Dalam sebuah studi terbaru yang dilakukan oleh beberapa psikolog Amerika Serikat diketahui ketika seseorang memakai media sosial selama dua jam per hari, maka ia berpotensi mengalami isolasi sosial.

Seperti ditulisi BBC, , terlalu lama melihat kehidupan orang lain yang dianggap ideal di media sosial bisa menyebabkan perasaan iri.

Kendati begitu, penting untuk diingat bahwa apa yang dilihat di media sosial bukanlah alasan utama seseorang merasa buruk, tetapi jadi salah satu faktor pemicu.

Sederhananya, terlalu lama bermain media sosial mungkin bisa meningkatkan emosi yang sebelumnya sudah dirasakan pengguna.

“Kami belum tahu mana yang pertama dirasakan pengguna. Apakah penggunaan media sosial atau isolasi sosial yang dirasakan,” ujar Profesor Pediatrik di Universitas Pittsburgh Elizabeth Miller.

Ia menambahkan, sangat mungkin bagi orang dewasa yang merasa terisolasi sosial kemudian mulai bermain media sosial.

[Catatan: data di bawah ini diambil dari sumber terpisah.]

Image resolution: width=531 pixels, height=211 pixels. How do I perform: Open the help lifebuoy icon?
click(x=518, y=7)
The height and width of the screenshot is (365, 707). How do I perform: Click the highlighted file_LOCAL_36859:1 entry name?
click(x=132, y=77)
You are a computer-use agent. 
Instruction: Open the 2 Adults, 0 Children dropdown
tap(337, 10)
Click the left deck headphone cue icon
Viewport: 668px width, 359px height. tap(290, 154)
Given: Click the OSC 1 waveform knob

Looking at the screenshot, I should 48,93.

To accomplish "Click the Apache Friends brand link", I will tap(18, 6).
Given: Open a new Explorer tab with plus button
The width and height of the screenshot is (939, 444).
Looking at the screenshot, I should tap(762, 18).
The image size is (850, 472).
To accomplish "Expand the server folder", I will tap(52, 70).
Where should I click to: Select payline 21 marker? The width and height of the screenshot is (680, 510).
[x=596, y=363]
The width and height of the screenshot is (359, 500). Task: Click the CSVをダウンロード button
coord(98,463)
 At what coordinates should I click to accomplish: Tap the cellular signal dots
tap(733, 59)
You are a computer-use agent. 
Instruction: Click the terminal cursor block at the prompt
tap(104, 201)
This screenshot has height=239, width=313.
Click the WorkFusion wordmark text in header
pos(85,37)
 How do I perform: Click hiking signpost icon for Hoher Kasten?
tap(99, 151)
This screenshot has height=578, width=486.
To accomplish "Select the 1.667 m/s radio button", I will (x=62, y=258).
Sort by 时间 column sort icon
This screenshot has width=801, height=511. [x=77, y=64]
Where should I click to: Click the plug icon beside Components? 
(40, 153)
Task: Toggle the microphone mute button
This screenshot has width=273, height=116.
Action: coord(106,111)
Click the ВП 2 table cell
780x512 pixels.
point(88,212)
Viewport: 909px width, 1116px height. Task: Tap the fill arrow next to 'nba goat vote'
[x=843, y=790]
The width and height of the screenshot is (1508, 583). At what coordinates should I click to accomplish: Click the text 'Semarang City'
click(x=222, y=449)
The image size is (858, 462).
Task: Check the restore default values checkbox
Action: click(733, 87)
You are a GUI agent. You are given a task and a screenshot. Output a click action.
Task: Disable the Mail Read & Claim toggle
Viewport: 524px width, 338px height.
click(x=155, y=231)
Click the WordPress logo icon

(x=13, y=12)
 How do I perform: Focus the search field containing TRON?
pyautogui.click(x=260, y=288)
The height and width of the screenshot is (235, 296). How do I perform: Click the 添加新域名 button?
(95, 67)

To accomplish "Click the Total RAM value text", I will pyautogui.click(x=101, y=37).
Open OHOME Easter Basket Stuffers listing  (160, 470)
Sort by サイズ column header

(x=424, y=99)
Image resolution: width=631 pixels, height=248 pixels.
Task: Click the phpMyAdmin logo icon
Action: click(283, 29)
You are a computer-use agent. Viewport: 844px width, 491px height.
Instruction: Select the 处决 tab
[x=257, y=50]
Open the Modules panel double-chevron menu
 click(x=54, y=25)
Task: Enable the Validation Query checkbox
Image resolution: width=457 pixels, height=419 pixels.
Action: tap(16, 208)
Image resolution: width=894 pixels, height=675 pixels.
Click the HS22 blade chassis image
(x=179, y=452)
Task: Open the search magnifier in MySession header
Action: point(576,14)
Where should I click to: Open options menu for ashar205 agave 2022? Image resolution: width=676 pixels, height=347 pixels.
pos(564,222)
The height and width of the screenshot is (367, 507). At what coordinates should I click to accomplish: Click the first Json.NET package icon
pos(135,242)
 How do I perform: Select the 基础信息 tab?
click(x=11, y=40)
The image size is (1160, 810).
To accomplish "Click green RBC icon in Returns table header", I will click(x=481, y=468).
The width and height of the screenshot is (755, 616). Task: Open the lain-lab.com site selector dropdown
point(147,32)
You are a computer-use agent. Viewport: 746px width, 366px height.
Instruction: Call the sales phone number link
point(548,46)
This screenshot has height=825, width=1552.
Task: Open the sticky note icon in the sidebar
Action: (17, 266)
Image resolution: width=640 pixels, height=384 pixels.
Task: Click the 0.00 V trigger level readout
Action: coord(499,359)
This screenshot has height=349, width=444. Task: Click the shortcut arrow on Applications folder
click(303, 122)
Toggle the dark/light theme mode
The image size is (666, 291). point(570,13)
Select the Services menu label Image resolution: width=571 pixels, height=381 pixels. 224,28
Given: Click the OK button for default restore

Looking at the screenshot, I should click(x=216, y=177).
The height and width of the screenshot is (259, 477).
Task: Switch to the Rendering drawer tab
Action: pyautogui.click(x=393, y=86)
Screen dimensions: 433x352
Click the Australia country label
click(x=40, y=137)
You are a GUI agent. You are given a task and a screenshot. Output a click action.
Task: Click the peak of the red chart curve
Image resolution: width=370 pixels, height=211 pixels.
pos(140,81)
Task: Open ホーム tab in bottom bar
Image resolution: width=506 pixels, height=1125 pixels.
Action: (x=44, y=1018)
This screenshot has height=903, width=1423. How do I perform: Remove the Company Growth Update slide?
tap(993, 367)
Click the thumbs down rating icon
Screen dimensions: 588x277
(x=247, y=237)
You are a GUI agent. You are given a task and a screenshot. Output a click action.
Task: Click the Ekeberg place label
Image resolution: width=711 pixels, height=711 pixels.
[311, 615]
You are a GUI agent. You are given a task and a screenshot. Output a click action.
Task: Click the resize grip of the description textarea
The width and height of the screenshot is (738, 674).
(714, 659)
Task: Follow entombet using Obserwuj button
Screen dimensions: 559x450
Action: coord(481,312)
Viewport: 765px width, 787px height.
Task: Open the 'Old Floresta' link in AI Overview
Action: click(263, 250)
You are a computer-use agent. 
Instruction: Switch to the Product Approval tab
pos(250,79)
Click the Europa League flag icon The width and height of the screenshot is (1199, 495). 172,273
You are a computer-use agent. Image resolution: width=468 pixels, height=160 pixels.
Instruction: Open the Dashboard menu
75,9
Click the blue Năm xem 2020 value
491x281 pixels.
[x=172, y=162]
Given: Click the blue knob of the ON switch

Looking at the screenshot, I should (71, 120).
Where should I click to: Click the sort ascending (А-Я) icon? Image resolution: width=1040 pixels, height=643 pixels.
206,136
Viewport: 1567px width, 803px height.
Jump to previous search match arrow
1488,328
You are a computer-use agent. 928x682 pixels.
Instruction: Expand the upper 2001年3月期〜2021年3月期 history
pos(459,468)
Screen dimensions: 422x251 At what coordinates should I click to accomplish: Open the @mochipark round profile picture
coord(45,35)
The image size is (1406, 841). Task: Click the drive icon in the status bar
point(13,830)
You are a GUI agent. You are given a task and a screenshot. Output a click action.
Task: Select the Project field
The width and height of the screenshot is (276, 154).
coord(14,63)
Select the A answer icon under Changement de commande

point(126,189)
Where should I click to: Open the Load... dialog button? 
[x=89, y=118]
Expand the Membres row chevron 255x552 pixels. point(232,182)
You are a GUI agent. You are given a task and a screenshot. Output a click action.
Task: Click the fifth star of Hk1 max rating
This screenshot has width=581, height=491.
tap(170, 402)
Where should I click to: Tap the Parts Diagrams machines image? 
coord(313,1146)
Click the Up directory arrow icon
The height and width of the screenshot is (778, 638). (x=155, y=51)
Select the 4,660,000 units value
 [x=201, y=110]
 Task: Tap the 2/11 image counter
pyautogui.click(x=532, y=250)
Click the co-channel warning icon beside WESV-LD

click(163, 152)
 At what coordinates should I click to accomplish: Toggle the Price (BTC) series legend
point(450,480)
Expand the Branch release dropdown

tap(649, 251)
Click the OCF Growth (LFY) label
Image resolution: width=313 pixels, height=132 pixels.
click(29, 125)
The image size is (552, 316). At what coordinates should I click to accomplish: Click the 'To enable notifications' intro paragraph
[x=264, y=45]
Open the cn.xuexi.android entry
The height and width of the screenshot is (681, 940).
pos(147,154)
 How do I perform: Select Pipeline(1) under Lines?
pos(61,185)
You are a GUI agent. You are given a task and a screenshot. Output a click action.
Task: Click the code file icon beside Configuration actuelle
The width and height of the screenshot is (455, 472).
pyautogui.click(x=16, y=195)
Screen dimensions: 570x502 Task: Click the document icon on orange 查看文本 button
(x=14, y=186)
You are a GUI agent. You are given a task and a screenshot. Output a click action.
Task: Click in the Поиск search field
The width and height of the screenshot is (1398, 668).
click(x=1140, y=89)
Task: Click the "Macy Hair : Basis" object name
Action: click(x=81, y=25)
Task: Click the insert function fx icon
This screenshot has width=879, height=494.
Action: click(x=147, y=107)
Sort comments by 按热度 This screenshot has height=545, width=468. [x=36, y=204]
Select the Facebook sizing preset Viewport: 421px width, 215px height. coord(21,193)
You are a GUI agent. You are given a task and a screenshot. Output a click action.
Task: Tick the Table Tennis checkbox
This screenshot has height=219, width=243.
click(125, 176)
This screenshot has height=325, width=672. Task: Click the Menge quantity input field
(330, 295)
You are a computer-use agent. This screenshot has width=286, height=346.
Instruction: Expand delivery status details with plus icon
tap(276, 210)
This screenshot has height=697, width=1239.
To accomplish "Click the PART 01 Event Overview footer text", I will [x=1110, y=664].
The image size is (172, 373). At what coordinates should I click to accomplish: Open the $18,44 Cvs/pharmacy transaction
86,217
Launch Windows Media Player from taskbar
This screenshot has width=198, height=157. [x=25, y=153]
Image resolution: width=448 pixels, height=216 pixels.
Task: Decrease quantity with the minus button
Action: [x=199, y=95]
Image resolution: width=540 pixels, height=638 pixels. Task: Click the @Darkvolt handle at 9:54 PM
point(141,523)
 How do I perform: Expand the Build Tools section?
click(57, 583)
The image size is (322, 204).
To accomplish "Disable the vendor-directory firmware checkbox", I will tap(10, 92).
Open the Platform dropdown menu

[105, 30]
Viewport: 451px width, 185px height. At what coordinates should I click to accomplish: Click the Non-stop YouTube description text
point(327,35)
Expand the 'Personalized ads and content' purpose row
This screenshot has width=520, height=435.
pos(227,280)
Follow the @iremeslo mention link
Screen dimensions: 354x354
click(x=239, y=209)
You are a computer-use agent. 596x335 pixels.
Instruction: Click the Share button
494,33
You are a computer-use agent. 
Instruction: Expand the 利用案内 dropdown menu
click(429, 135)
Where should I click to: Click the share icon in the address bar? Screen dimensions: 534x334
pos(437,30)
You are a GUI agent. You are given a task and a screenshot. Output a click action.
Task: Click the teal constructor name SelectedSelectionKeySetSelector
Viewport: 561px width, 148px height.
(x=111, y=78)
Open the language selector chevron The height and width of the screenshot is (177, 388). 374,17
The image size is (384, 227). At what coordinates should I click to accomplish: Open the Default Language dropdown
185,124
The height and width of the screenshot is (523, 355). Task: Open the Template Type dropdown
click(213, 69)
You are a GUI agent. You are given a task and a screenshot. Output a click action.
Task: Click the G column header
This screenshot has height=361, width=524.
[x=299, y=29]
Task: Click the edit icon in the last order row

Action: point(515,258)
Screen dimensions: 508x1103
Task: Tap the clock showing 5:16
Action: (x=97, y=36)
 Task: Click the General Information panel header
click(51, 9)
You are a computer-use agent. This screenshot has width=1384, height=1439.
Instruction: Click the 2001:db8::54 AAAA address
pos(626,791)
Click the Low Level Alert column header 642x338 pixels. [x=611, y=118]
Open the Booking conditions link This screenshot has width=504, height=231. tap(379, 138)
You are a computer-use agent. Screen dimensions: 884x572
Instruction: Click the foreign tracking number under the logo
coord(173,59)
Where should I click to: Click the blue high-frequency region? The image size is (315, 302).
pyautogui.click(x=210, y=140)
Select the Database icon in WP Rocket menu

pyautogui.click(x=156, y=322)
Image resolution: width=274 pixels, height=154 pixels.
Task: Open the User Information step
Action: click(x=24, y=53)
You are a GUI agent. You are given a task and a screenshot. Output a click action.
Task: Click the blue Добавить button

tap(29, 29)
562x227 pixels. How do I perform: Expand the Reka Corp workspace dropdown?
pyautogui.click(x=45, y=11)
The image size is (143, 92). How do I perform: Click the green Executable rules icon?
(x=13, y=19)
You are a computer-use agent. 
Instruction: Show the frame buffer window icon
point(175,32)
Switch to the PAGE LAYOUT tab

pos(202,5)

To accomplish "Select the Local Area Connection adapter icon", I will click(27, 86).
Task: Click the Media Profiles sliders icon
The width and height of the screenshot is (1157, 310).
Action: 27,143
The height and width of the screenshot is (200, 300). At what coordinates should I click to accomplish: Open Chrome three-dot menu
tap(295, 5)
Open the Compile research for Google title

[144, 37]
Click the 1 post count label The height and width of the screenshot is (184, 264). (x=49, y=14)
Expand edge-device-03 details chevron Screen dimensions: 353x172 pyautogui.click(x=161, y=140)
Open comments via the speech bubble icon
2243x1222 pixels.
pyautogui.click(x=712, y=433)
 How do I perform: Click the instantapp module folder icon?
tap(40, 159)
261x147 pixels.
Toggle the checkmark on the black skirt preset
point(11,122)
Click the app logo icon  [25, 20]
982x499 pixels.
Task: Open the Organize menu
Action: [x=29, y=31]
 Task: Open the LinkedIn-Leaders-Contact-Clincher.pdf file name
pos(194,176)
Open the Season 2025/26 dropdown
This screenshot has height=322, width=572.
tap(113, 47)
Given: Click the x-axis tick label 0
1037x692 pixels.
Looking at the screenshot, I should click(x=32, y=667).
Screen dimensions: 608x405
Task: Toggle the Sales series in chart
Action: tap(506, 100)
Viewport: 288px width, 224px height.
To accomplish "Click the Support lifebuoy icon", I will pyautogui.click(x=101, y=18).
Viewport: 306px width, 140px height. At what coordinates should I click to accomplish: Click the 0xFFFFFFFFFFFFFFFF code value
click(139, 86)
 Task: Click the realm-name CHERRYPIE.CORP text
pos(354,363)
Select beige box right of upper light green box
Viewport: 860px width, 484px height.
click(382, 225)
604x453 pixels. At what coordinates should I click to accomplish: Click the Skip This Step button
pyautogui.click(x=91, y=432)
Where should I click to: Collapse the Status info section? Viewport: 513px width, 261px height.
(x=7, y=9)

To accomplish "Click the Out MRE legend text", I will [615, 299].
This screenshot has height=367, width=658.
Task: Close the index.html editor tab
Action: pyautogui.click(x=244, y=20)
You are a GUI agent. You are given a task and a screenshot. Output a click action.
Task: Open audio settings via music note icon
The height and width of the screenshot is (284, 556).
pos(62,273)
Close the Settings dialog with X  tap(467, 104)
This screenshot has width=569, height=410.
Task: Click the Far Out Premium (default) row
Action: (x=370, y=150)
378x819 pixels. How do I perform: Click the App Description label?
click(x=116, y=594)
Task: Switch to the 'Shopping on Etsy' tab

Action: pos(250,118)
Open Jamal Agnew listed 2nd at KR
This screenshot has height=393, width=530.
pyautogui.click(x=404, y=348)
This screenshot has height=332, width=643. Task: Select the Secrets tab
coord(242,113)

“Bisa juga, gara-gara peningkatan penggunaan media sosial berlebih menimbulkan perasaan terisolasi dari dunia nyata,” tutur Miller.

Selain itu, hasil studi tersebut juga menyebutkan, makin lama seseorang online di media sosial, makin sedikit waktu mereka berinteraksi di dunia nyata.

Terlebih, penggunaan media sosial juga bisa meningkatkan perasaan ekslusi sosial. Misalnya saja saat seseorang melihat foto pesta digelar oleh beberapa teman. Namun karena tak diundang ia jadi merasa terekslusi.

Prosesor bidang kedokteran di Universitas Pitssburgh Brian Primack mengatakan, hal ini adalah masalah yang cukup penting untuk dipelajari.

“Penting mempelajari masalah kesehatan mental dan isolasi sosial yang terjadi pada orang dewasa,” kata dia.

Primack mengatakan, media sosial mungkin memberi peluang untuk mengisi kekosongan sosial. Namun bukan berarti menggunakan media sosial adalah sebuah solusi terbaik.